“Sunborn,” one of them calls in their sluggish dialect as she rushes to the side of their silent leader.
The speaker strips her helmet to reveal a brutish face thick with scars and piercings before falling to her knee and touching her forehead with a gloved palm in a sign of respect. A blue handprint covers her face. “We saw the flame in the sky….” Her voice falters when she sees my slingBlade.
The other riders strip their helms, dismounting in a rush as they see our hair and eyes. Not a rider among them is a man. The women’s faces are painted with huge sky-blue handprints, a little eye drawn in the center of each. White hair flows in long braids down their backs. Black eyes peer from hooded lids. Iron and bone piercings bridge noses and hook lips and notch ears. Only the lead rider has yet to remove her helmet or kneel. She steps toward us, in a trance.
“Sister,” Ragnar manages. “My sister.”
“Sefi?” Mustang repeats, eying the black human tongues on the prize-hook on the Obsidian’s left
hip. She wears no gloves. The backs of her hands are tattooed with glyphs.
“Do you know me?” Ragnar rasps. A tentative smile on quivering lips as the rider approaches.
“You must.” The rider catalogues his scars from behind her mask. Eyes dark and wide. “I know you,” Ragnar continues. “I would know you if the world were dark and we were withered and old.” He shudders in pain. “If the ice was melted and the wind quiet.” She drifts forward, step by step. “I taught you the forty-nine names of the ice…the thirty-four breaths of the wind.” He smiles. “Though you could only ever remember thirty-two.”
She gives him nothing, but the other riders are already whispering his name, and looking at us as if by accompanying him and possessing a curved blade they’ve pieced together who I am. Ragnar continues, voice carrying the last of his strength.
“I carried you on my shoulders to watch five Breakings. And let you braid my hair with your
ribbons. And played with the dolls you made from seal leather and threw balls of ice at old Proudfoot. I am your brother. And when the men of the Weeping Sun took me and a harvest of
our kin to the Chained Lands, do you remember what I told you?”
Despite his wound, the man reeks of power. This is his land. This is his home. And he is as vast here as I was upon my clawDrill. The gravity of him draws Sefi closer. She collapses to her knees and strips away her bone helmet.
Sefi the Quiet, famed daughter of Alia Snowsparrow, is raw and majestic. Face severe. Angled like
a crow’s. Her eyes too small, too close together. Her lips thin, purple in the cold, and permanently pursed in thought. White hair shaved down the left side, braided and falling to the waist on the right. A wing tattoo encircled by astral runes is livid blue on the left side of her pale skull. But what makes her
unique among the Obsidians, and the object of their admiration, is that her skin is without pocks or scars. The only ornament she wears is a single iron bar through her nose. And when she blinks down at Ragnar ’s wound, the blue eyes tattooed on the back of her eyelids pierce through me.

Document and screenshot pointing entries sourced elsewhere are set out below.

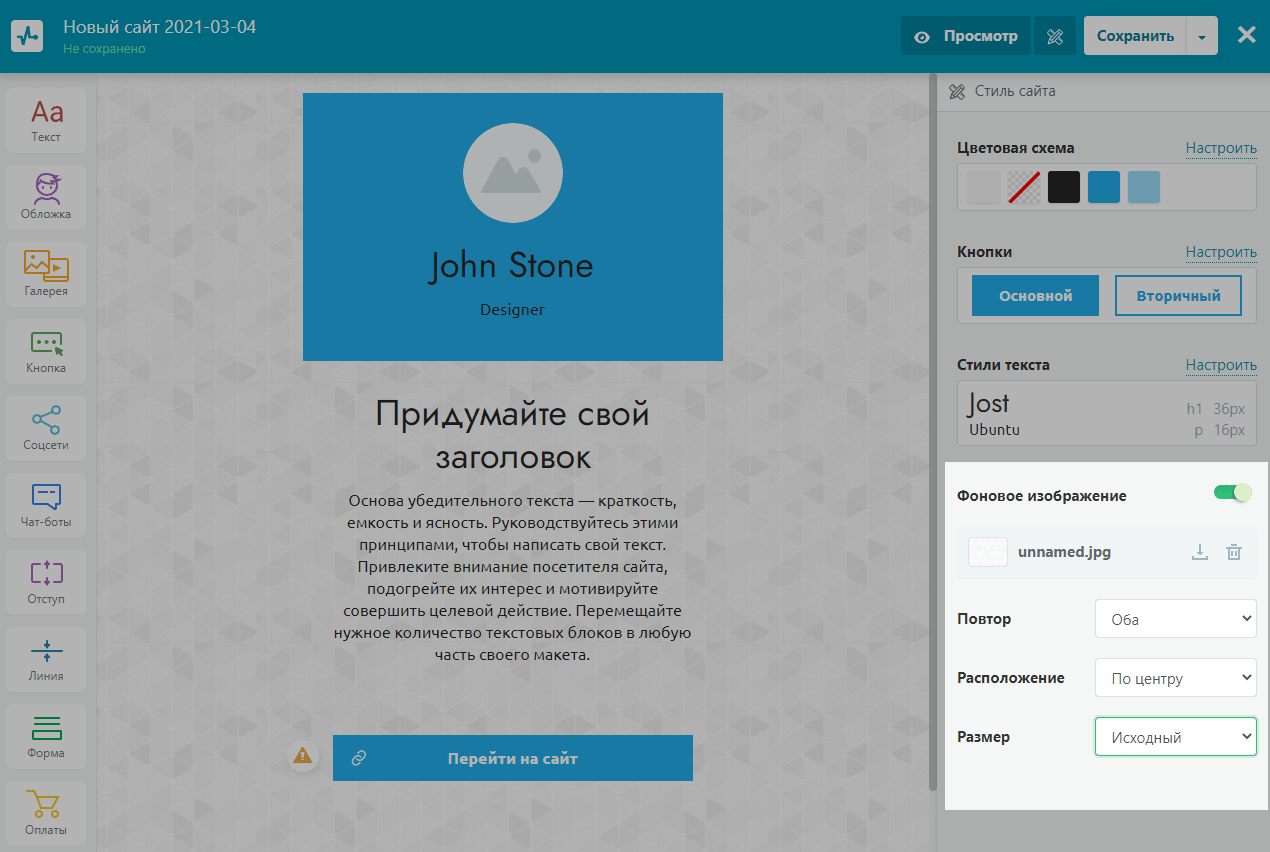The image size is (1270, 852).
Task: Choose the Gallery block icon
Action: coord(46,274)
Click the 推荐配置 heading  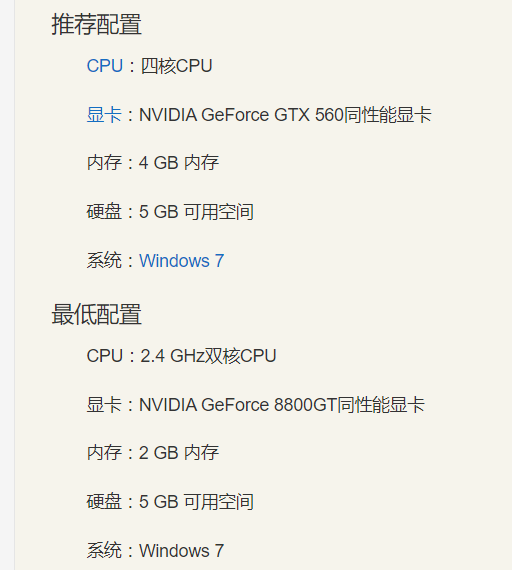[x=96, y=24]
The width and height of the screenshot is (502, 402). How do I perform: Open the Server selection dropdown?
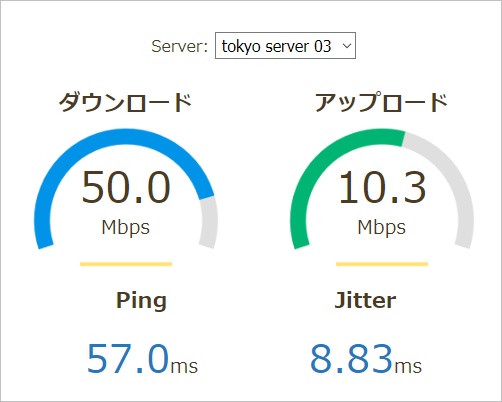click(x=285, y=46)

She extends a hand to her brother, not to touch him, but to feel the breath steam before his mouth and nose. It is not enough for Ragnar. He seizes her hand and presses it fiercely to his chest so she can feel his fading heartbeat. Tears of joy gather in his eyes. And when they spill from Sefi’s down her cheeks to carve paths through her blue warpaint, his voice cracks. “I told you I would return.”

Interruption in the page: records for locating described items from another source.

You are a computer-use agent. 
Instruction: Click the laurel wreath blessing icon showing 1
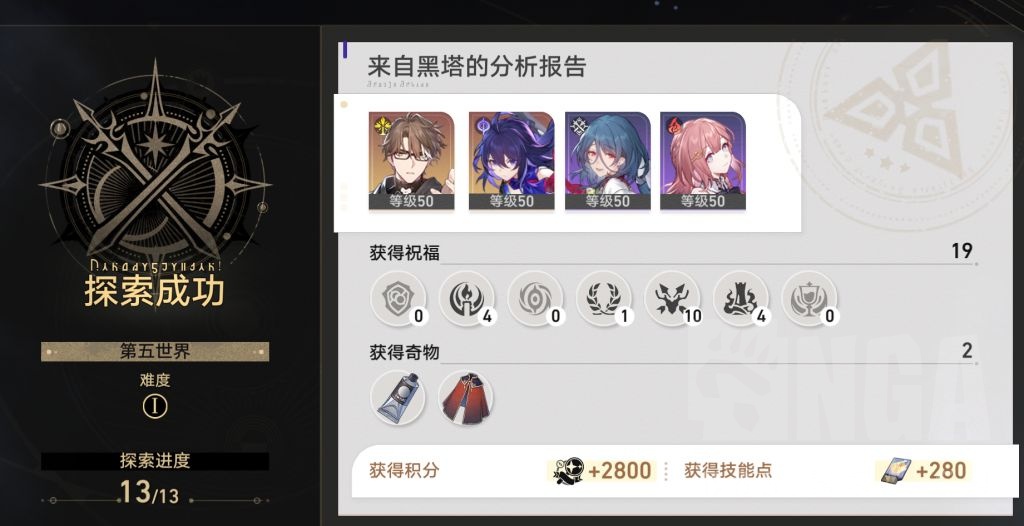(603, 299)
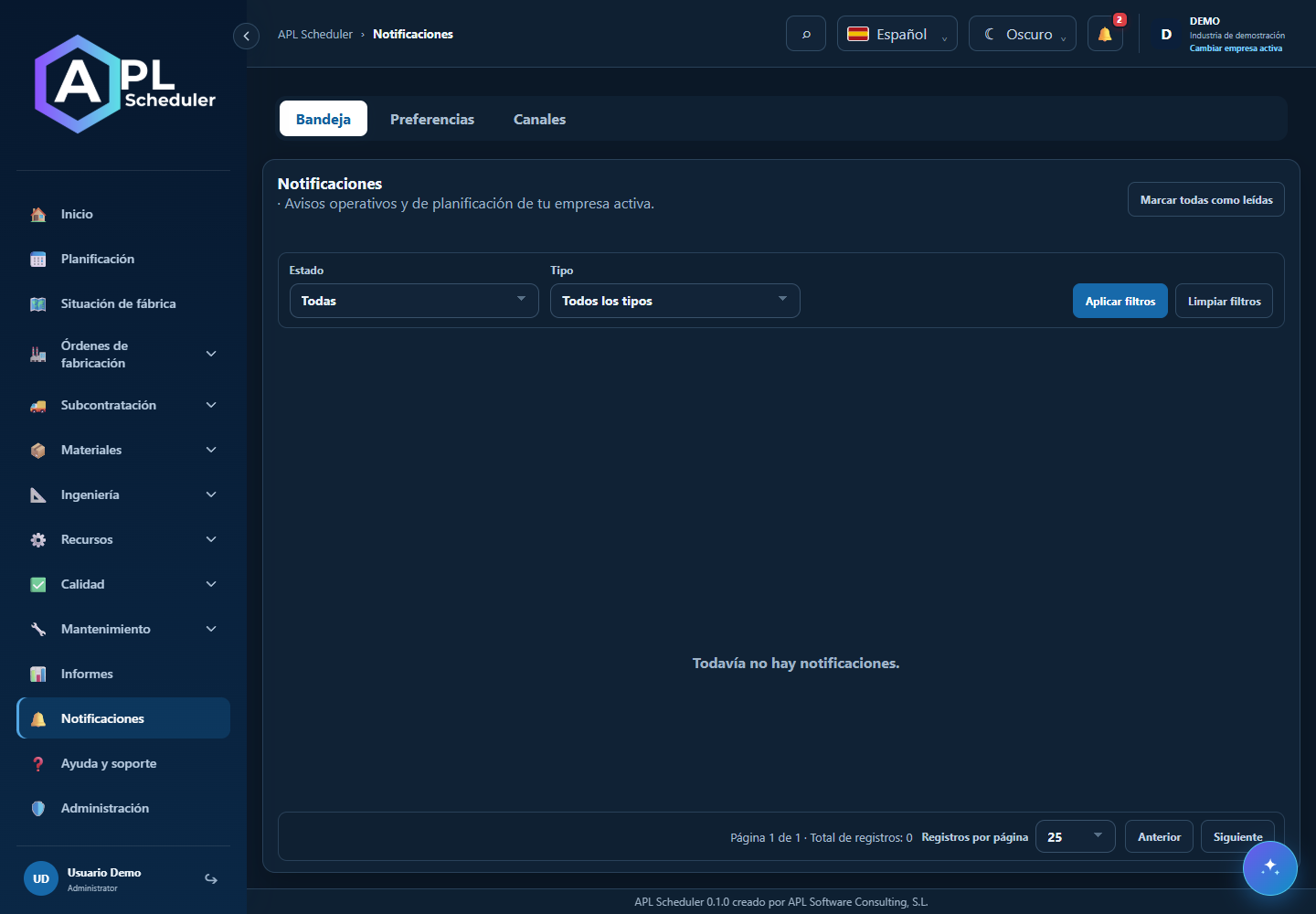Click the Ayuda y soporte question mark icon
The image size is (1316, 914).
pos(38,764)
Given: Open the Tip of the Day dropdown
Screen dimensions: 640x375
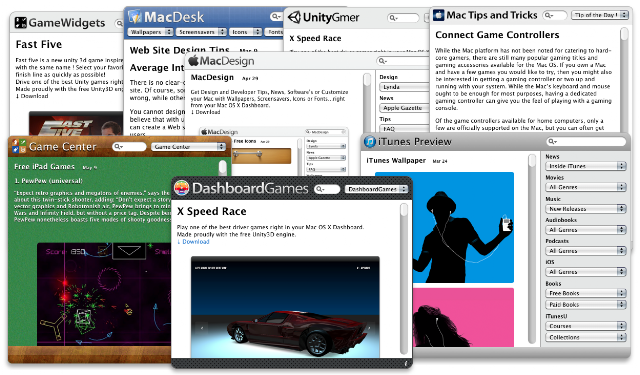Looking at the screenshot, I should 599,15.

Her eyes leave him to follow Aja’s tracks into the crevasse. She clicks her tongue and four Valkyrie stake ropes into the snow and rappel down into the darkness to seek out Aja. The rest guard their warleader and watch the hills, elegant recurve bows at the ready. “We have to fly him to the Spires,” I say in their language. “To your shaman.”
Sefi does not look at me. “It is too late.” Snow gathers on Ragnar ’s white beard. “Let me die here.

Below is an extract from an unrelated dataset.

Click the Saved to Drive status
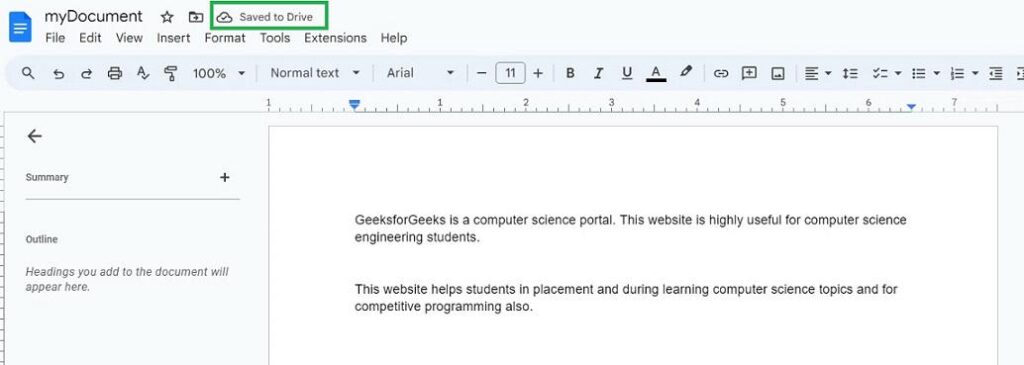click(268, 17)
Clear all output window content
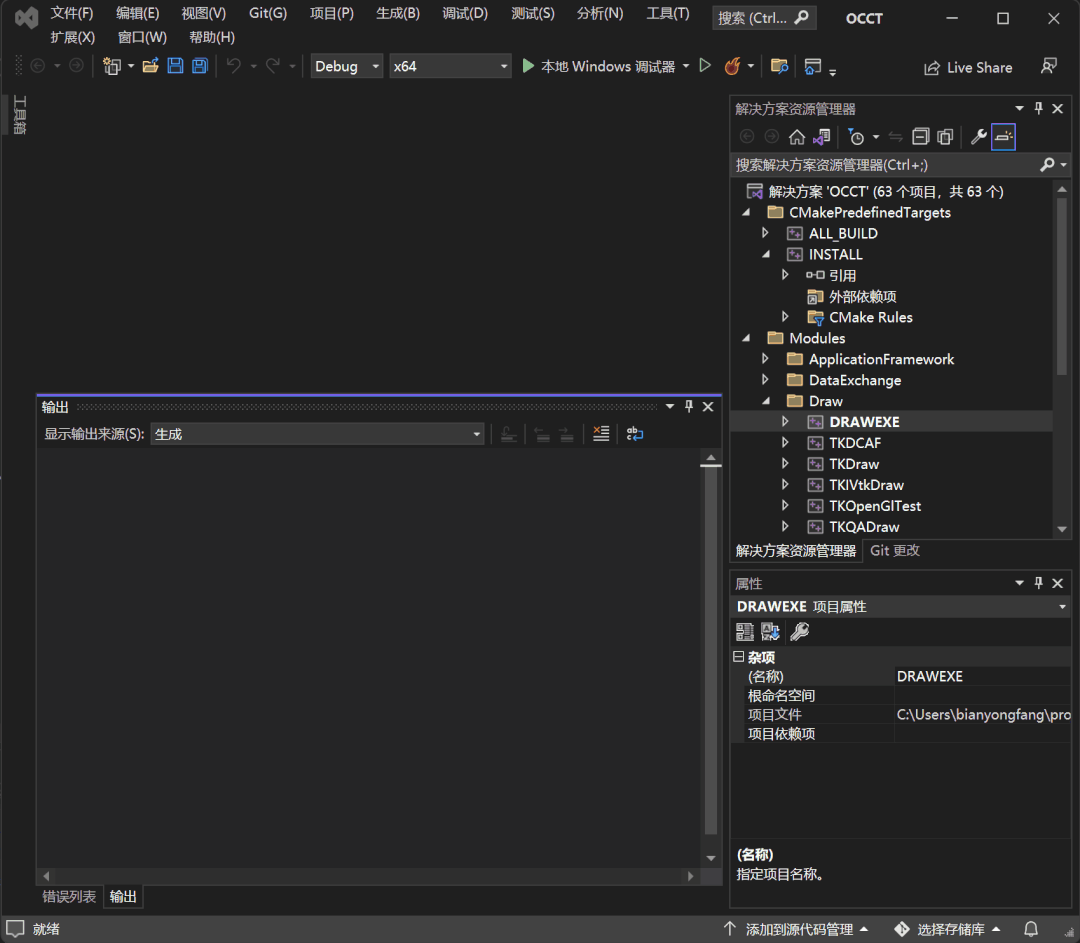Screen dimensions: 1080x943 [600, 434]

On the ice. Under the wild sky.”
“No,” I mumble. “We can save you.”
The world feels very distant and unimportant. His blood continues to leave him, but there is no more sadness in my friend. Sefi has chased it away.
“It is no great thing to die,” he says to me, though I know he doesn’t mean it as deeply as he wants to. “Not when one has lived.” He smiles, trying to comfort me even now. But he wears the unjustness of his life and death upon his face. “I owe that to you. But…there is much undone. Sefi.”